By Jay Meisel
TEQUESTA - For some youth, the idea of getting up at 5:30 a.m. and doing pushups, shooting rifles and climbing ropes may not be the type of summer vacation they pictured.
But attending the law enforcement academy camp in Tequesta was an ideal setting for Tyler Dockswell, 14, a home- schooled student from Port St. Lucie.
"It's a disciplined and structured setting," he said, adding that's what he liked most about the camp.
He believes discipline will come in handy after he finishes school, as he plans to join the U.S. Navy.
Tyler was one of about 73 youth who are members of Explorer troops, who attended the camp. The roster of participants included a few from St. Lucie, Indian River and Martin counties.

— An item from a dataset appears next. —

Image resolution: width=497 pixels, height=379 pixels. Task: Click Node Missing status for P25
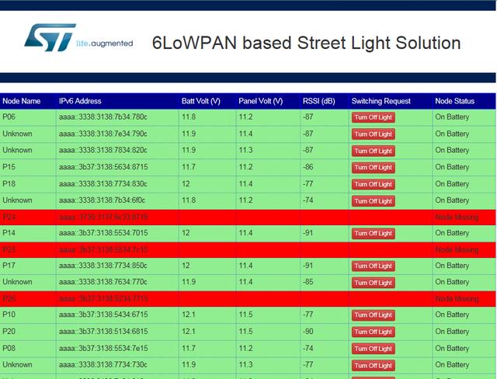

Sal Anicita, who advises the Explorer troop for the St. Lucie County Sheriff's Office, said he believes youth, ages 14 to 21, crave discipline and structure. And that's what they get at camp, he said.
The youth experience many of the activities as the law enforcement academy for adults. That includes a rope course, rock climbing and firearms instruction, he said.
"It's the same basic type of stuff," Deputy Anicita added.
It provides good training for those interested in going into law enforcement or the military, he said.
"The biggest thing they learn here is respect," he said.
Jason Howard, a detective with the Martin County Sheriff's Office, said he believes one of the best skills they gain by participating is teamwork.
In at least one way, the environment is a far cry from that experienced by most teenagers.
They don't have computers, ipods or cell phones, Deputy Anicita said.
Nor can they call their parents or friends, he said.
"The parents trust me that I'm not going to let anything happen to the kids," he said.
When the students first come to the camp, the staff take them down a notch, making them feel that they can't do anything right, Deputy Anicita said.
"Then we start building them back up," he said. "By the last day, these kids are pumped up."
And by the end of the session, the youth say they've enjoyed the experience, he said.
Landaol Brown, 15, a student from Vero Beach, said he believes the discipline will help him, as he plans to enter the U.S. Marines after school.
He said he liked the gun range, swimming and meals the best at the camp.
The camp is about 70 percent male and 30 percent female.
But Cristaly Mercado, 17, a Port St. Lucie High School student, said she doesn't mind being outnumbered by the boys.
"Most of my family is guys," she said.
She said she liked the discipline and training, the most and sand flies the least.
Cristaly plans to become an FBI agent, she said.
Juster Maglonzo, 14, a Martin County student, said working with his teammates is the best part of the camp.
Although he plans to become a teacher, entering law enforcement is a backup option, he said.
Austin Haberkkorn, a student from Port St. Lucie, who is a member of the Explorers in Martin County, plans to become a law enforcement officer.
"I think it (the camp and its discipline) is going to help us in the long run when we're actual cops and when we're out there and we're doing what cops do," he said.